Ahead, the Weasel Clan's riders parted, covering their kin's wild charge straight into the clouds of dust.

Now the mayhem truly begins. For all the glory of Coltaine's charge, ahead lay the river. Wounded soldiers, refugees and Hood knew what else.

The historian snatched what he felt would be his last breath a moment before plunging into the sunlit dust.

His mare splashed water, yet barely slowed. The way before him stretched clear, a swirling, strangely choppy sweep of muddy water. Other riders were barely visible farther ahead, their horses at full gallop. Duiker could feel the unyielding, solid impact his mare's hooves made as they rode on. There was not four and a half feet of river beneath them, but half that. And the hooves struck stone, not mud. He did not understand.

Corporal List appeared alongside the historian, as well as a straggling squad of Crow horsewarriors. One of the Wickans grinned. 'Coltaine's road — his warriors fly like ghosts across the river!'

Various comments the night before returned to Duiker. Tumlit — that nobleman's observations. Reinforced wagons apparently overloaded with wounded. Stone cutters and Engineers. The wagons crossing first and taking most of the night to do so. The wounded were laid atop the stone blocks. The damned Engineers had built a road!

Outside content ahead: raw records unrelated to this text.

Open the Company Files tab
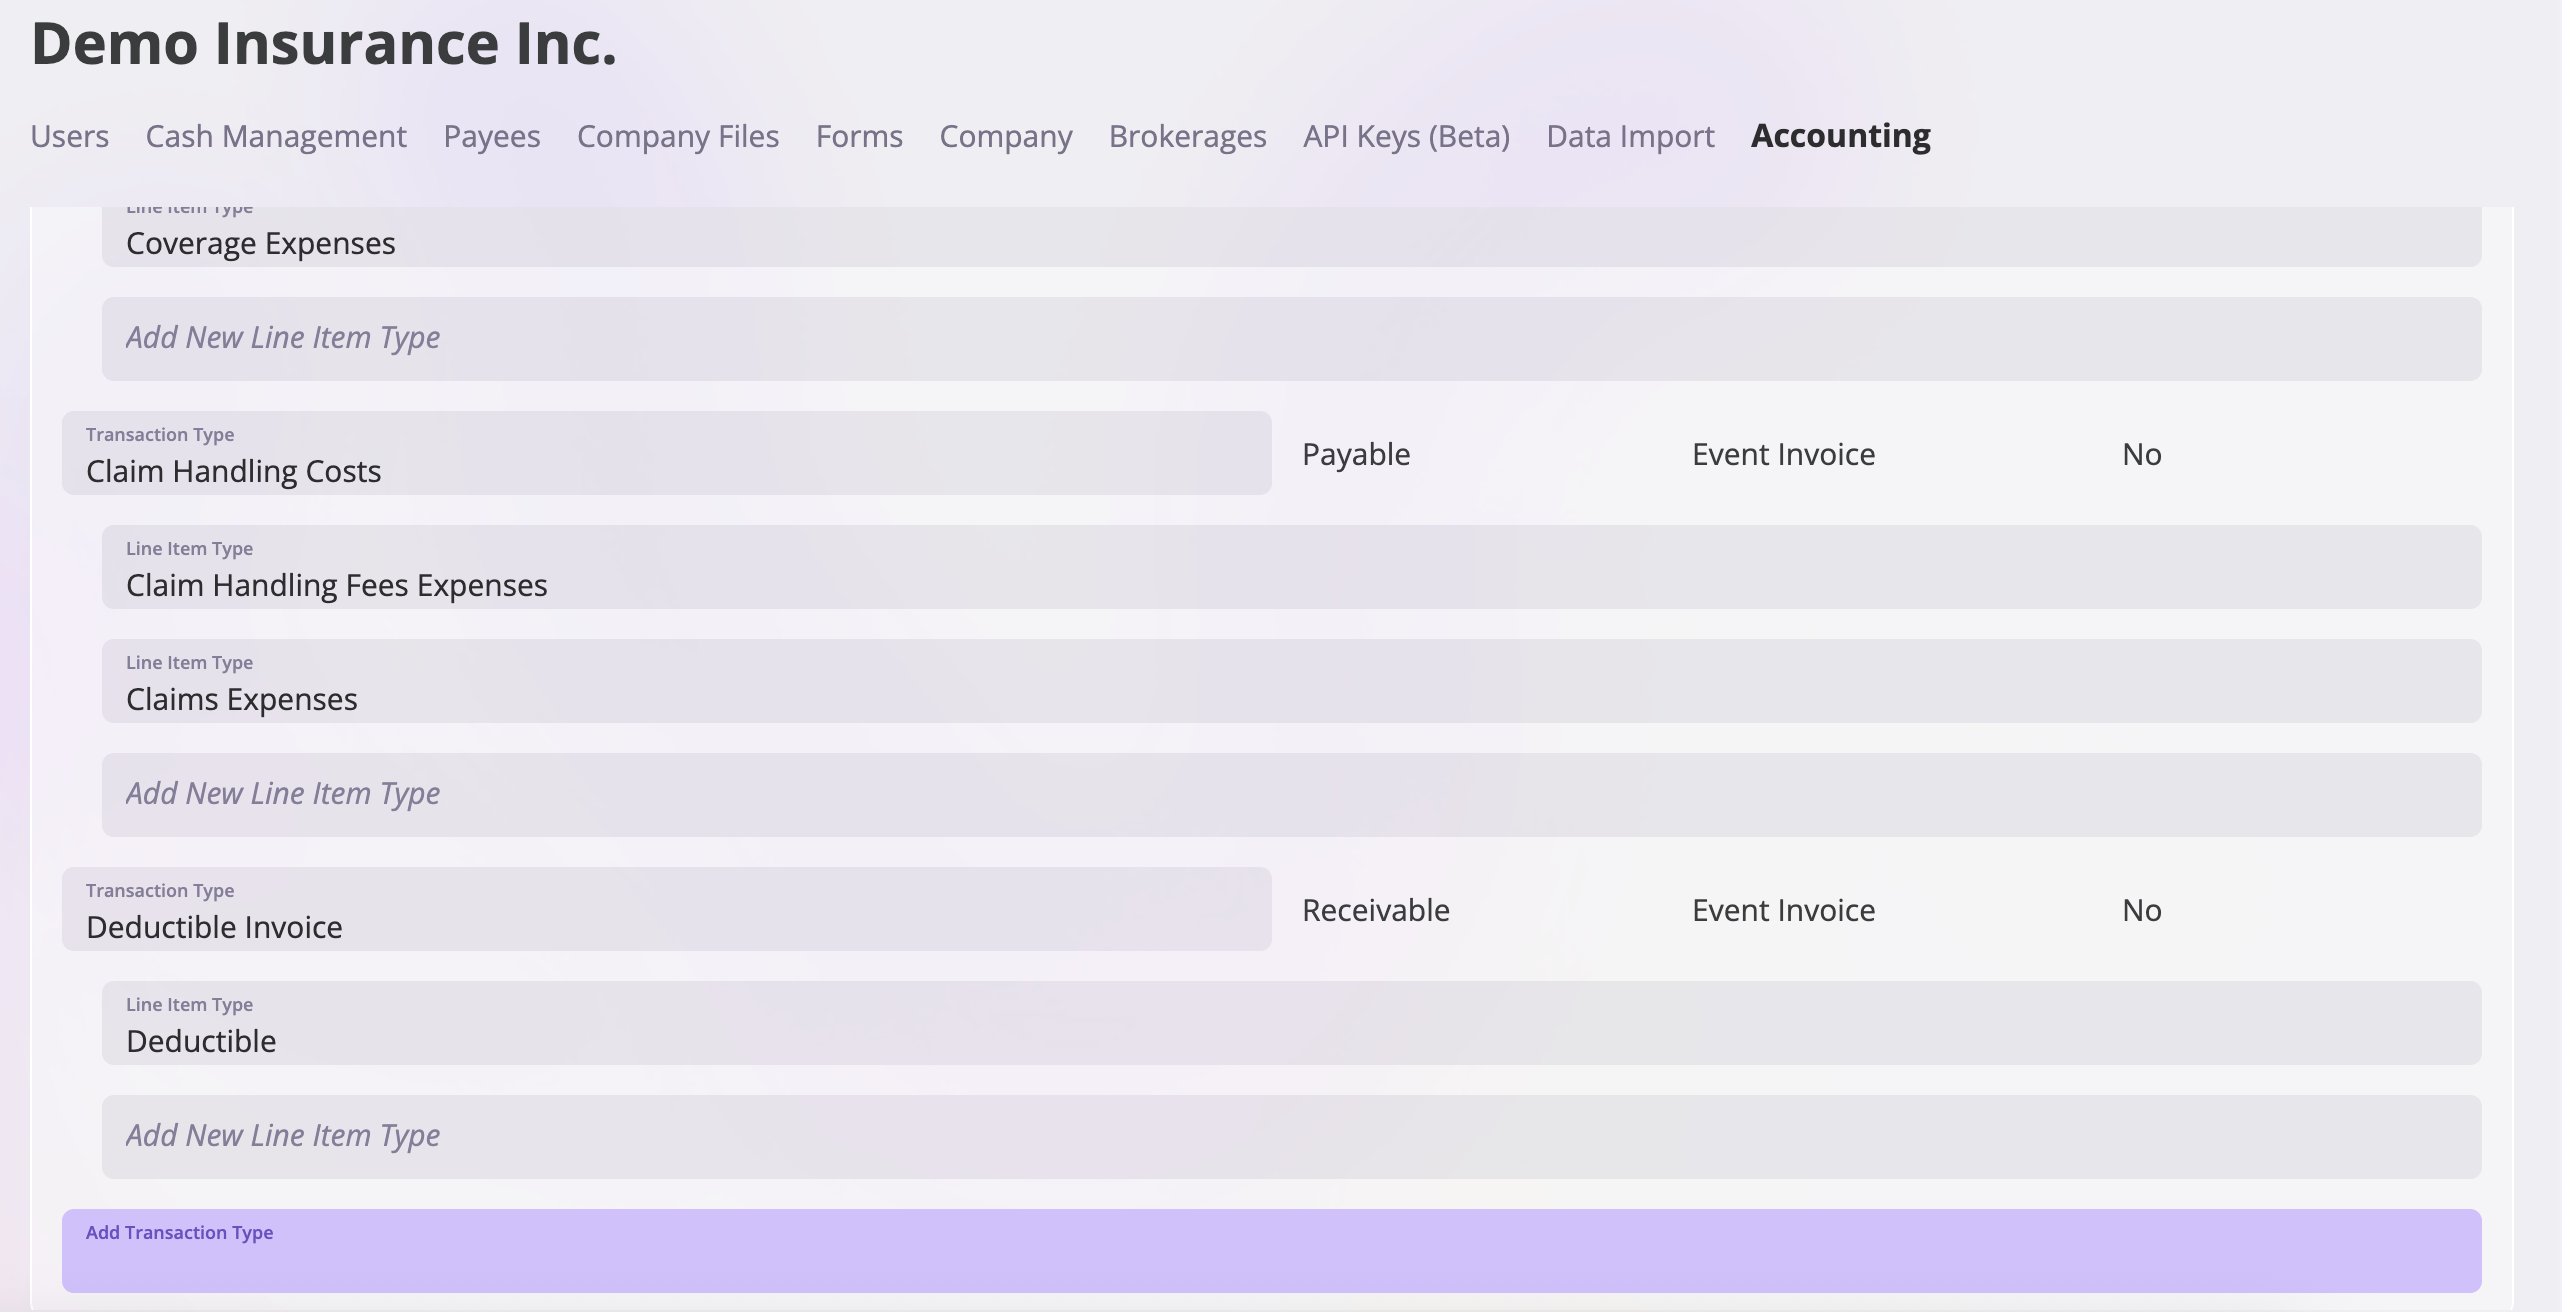Screen dimensions: 2562x1312 677,136
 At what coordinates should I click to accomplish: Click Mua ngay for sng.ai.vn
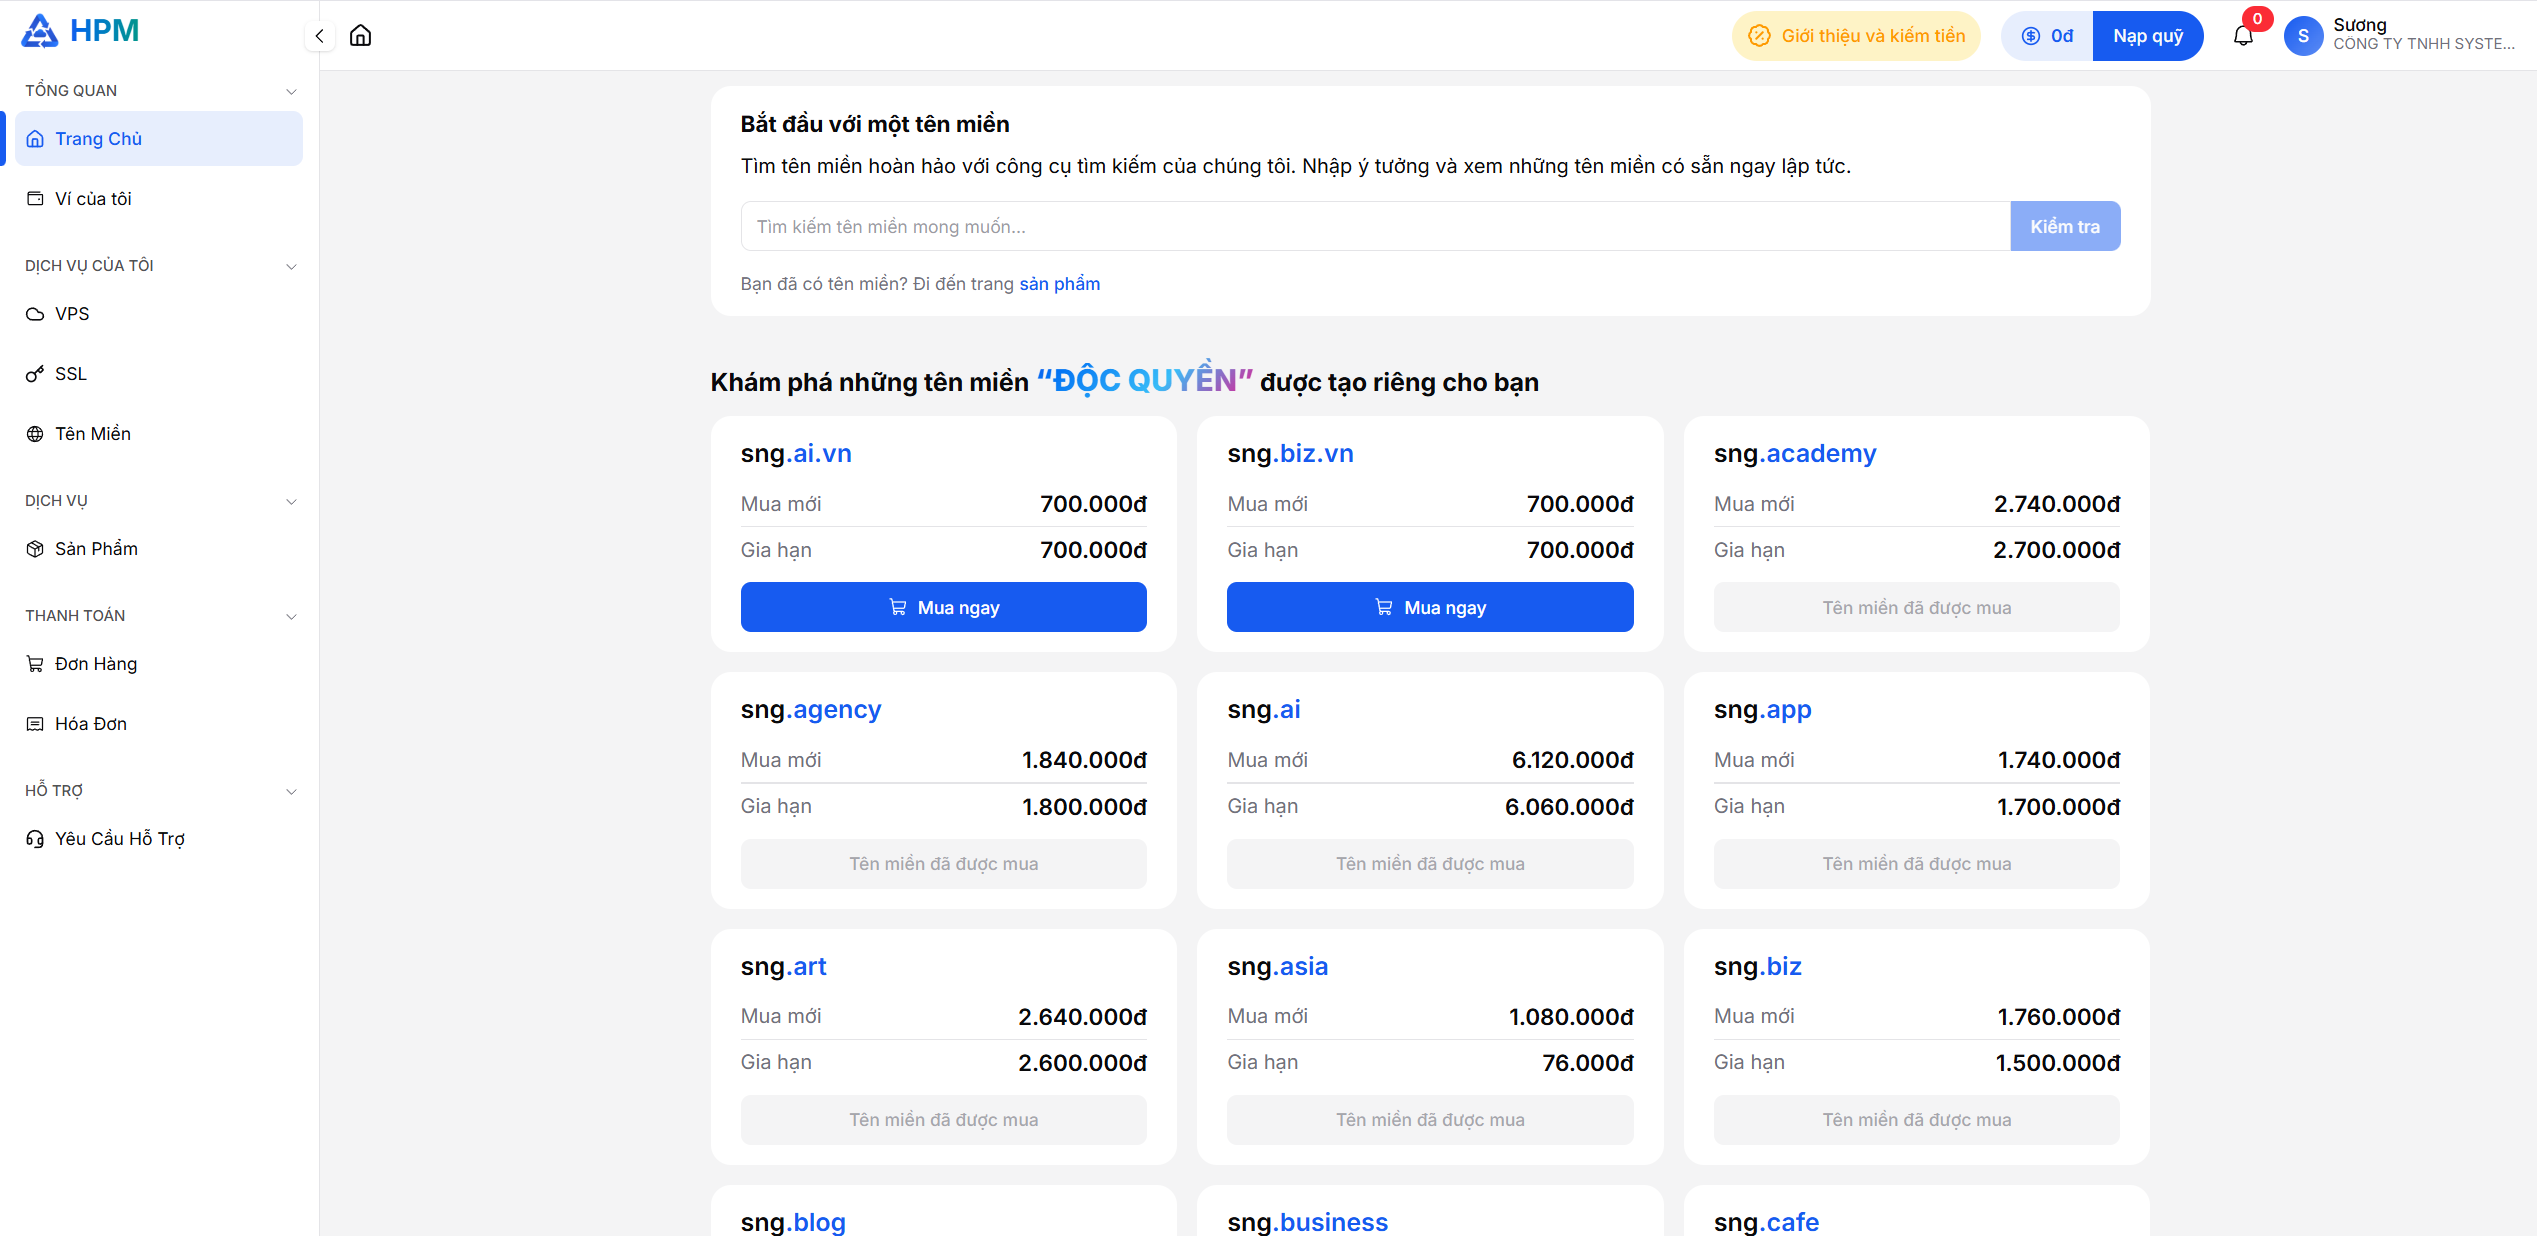tap(943, 607)
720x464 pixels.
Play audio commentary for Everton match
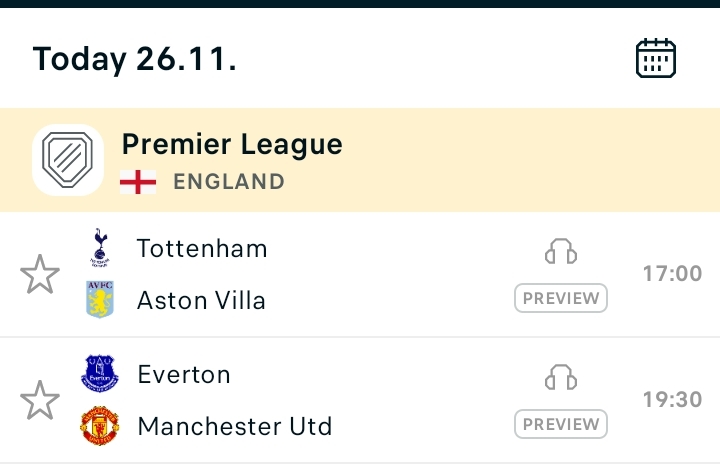point(561,377)
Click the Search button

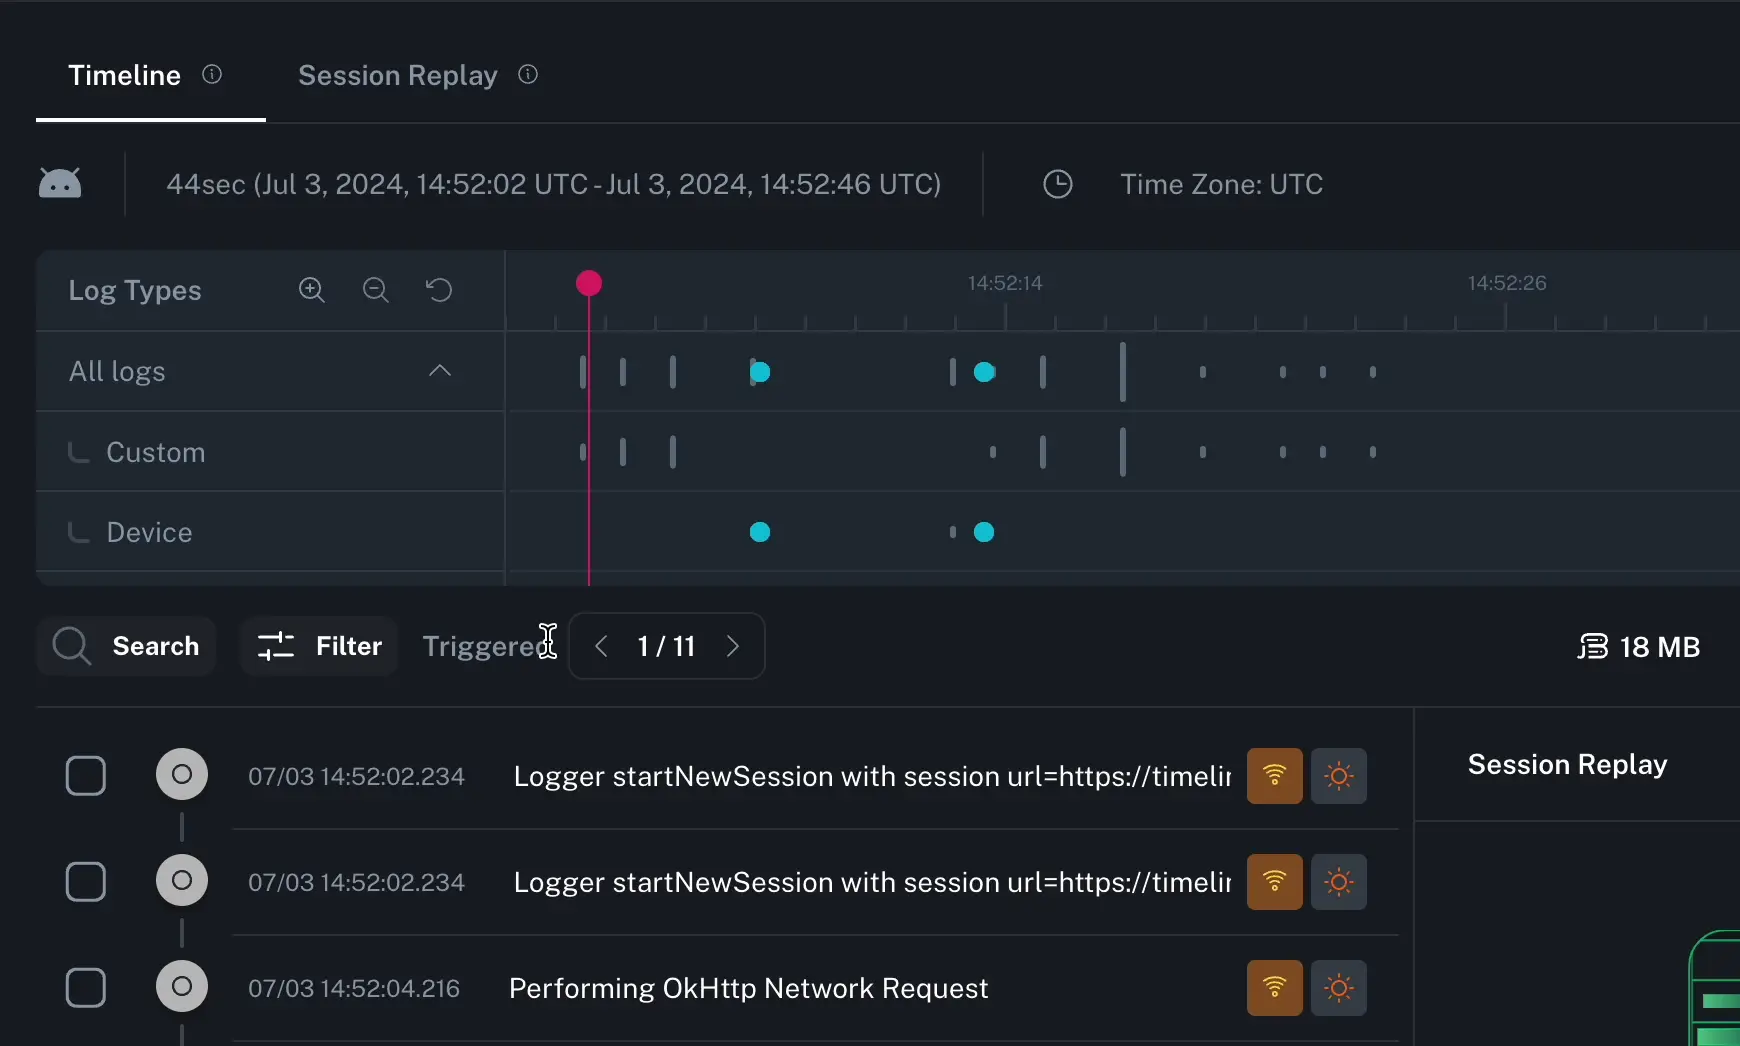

It still seemed impossible, yet the evidence was there beneath him as he rode. Poles had been raised to either side, strung with rope made from Tithansi hair to mark the edges. A little over ten feet wide — what was surrendered in width was made up for with the relative swiftness of crossing the more than four hundred paces to the other side. The ford's depth was no more than two and a third feet now, and had clearly proved manageable for both livestock and refugees.

The dust thinned ahead and the historian realized they were approaching the river's west side. The thunder of sorcery reached him. This battle's far from over. We've temporarily outrun one army, only to charge headlong into another. All this, just to get crushed between two rocks?

They reached the shallows and a moment later rode upslope twenty strides, emerging from the last drifting shrouds of dust.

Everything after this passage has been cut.